++++ Quoted passage

Icy materials present in gas clouds throughout our galaxy could have provided this shelter, according to researchers from NASA’s Ames Research Center, SETI (Search for Extraterrestrial Intelligence) Institute in Mountain View, Calif., and the University of California, Santa Cruz. The materials could have hitched a ride to Earth on comets, meteorites, or interplanetary dust.

In their lab, the scientists prepared wafers of a frozen mix containing water, methanol, ammonia, carbon monoxide, and other molecules known to be present in interstellar gas clouds. They then subjected the wafers to the frigid temperatures and high vacuum present in deep space. Next, they zapped the ices with ultraviolet light for several weeks, mimicking the high-energy radiation that these molecules would receive in space.

The researchers brought the residue of this icy mixture to room temperature and added liquid water, which would have been present on ancient Earth. They found that the resulting molecules had arranged themselves in spherical vesicles similar in size, shape, and structure to cell membranes.

++++++++

• [Task set]:
1. From the passage on the icy-materials experiment, extract the portion that begins at the words "Icy materials present" and ends after the words "receive in space.".
2. According to the passage on the icy-materials experiment, for how long did the scientists expose the ices to ultraviolet light?
3. Write what comes after the final sentence of the passage on the icy-materials experiment.
The rows that come next have no connection to the passage on the icy-materials experiment.

++++ Supplied data

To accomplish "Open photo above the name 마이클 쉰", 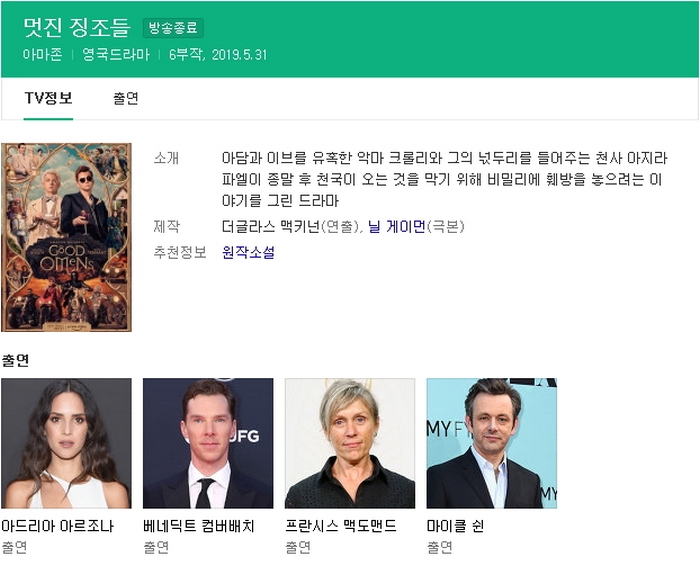I will click(492, 443).

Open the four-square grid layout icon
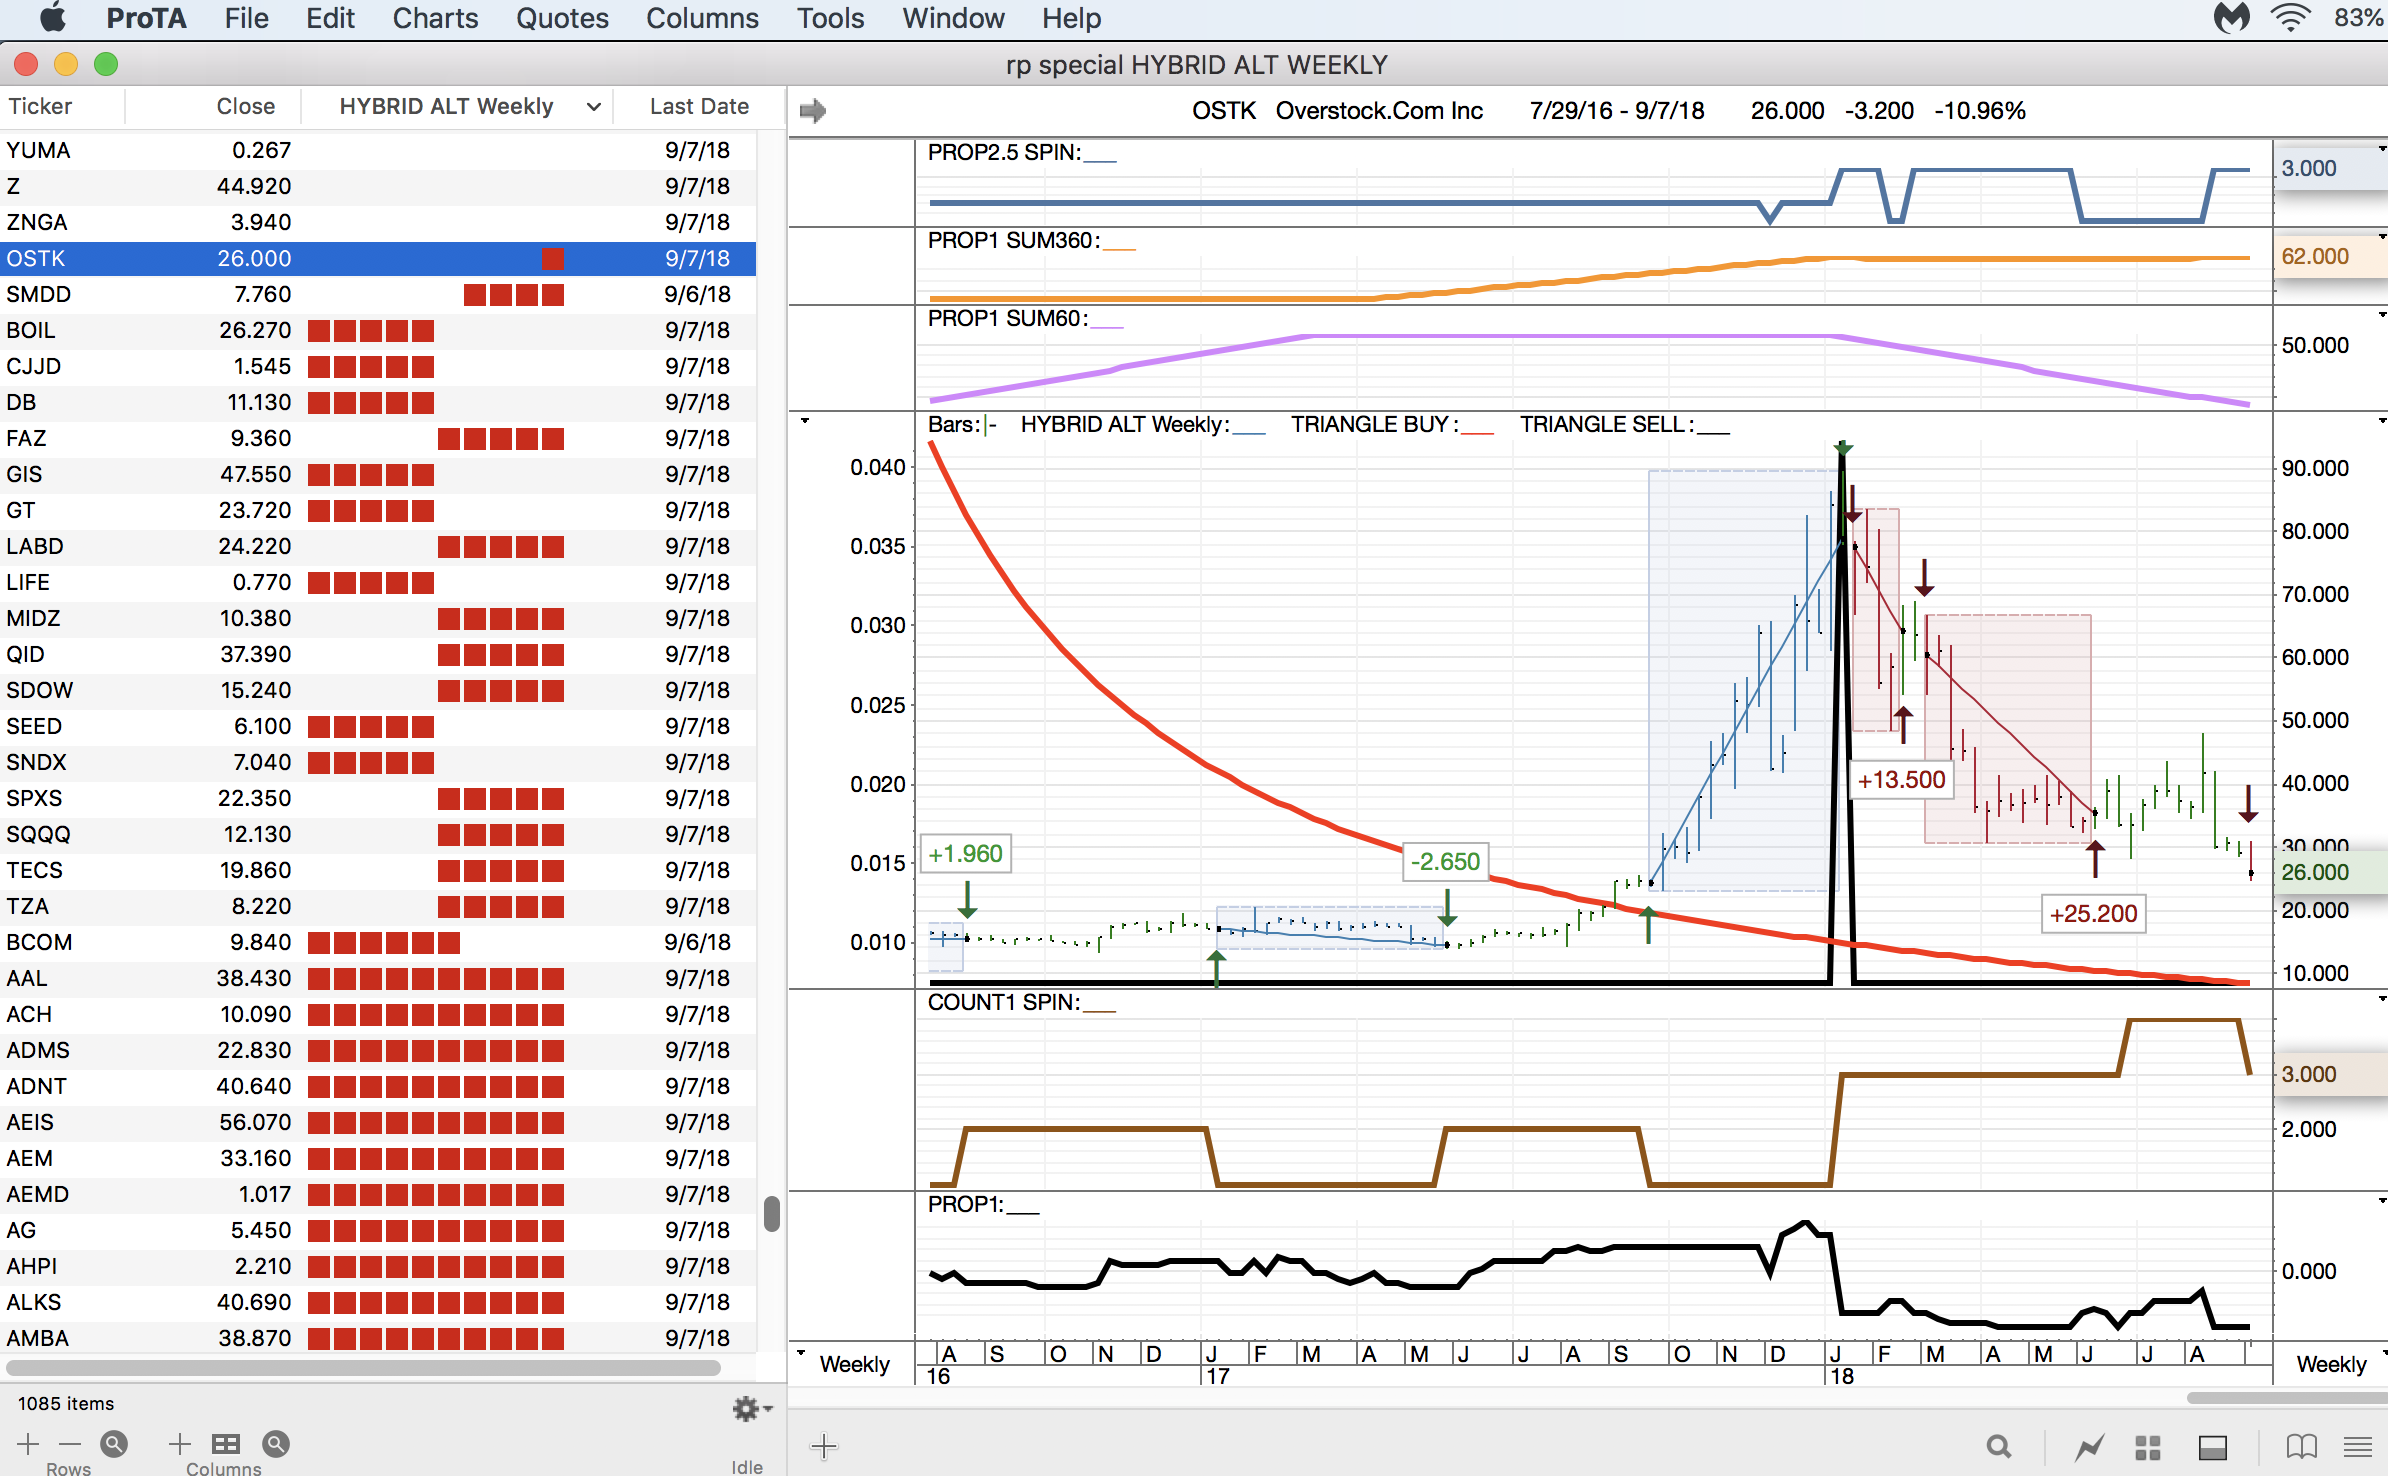[2146, 1445]
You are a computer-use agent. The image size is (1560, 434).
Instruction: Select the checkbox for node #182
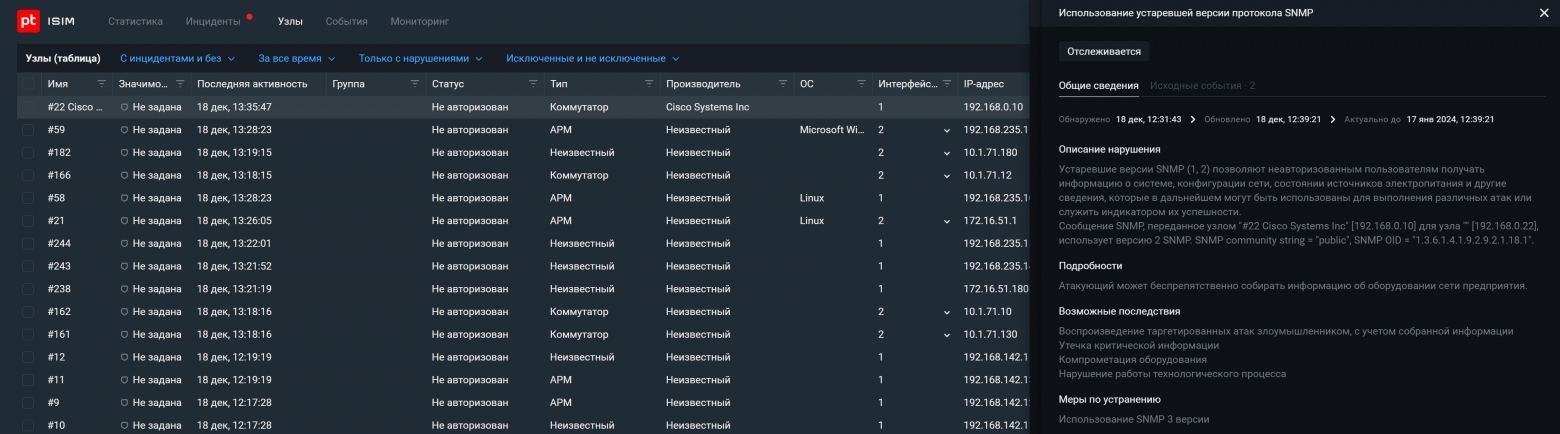point(28,152)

++++++++

• [The responses]:
1.
Icy materials present in gas clouds throughout our galaxy could have provided this shelter, according to researchers from NASA’s Ames Research Center, SETI (Search for Extraterrestrial Intelligence) Institute in Mountain View, Calif., and the University of California, Santa Cruz. The materials could have hitched a ride to Earth on comets, meteorites, or interplanetary dust.

In their lab, the scientists prepared wafers of a frozen mix containing water, methanol, ammonia, carbon monoxide, and other molecules known to be present in interstellar gas clouds. They then subjected the wafers to the frigid temperatures and high vacuum present in deep space. Next, they zapped the ices with ultraviolet light for several weeks, mimicking the high-energy radiation that these molecules would receive in space.

2. For several weeks.

3.
“At some point, life had to become encapsulated. It had to separate itself from its environment,” says biochemist Jason P. Dworkin of both Ames and SETI. “If this stuff is raining down from space . . . then early life may have had no problem in forming a shell around itself.”

Dworkin, David W. Deamer of UC Santa Cruz, and Scott A. Sandford and Louis J. Allamandola of Ames describe their findings in the Jan. 30 Proceedings of the National Academy of Sciences.

Deamer reported in 1989 that when organic compounds extracted from the so-called Murchison meteorite interact with water, they form hollow droplets that resemble cell membranes. When he and his colleagues analyzed laboratory ices, “to our surprise and delight, we found that vesicular structures formed that looked very much like those we saw in the Murchison material,” Deamer says.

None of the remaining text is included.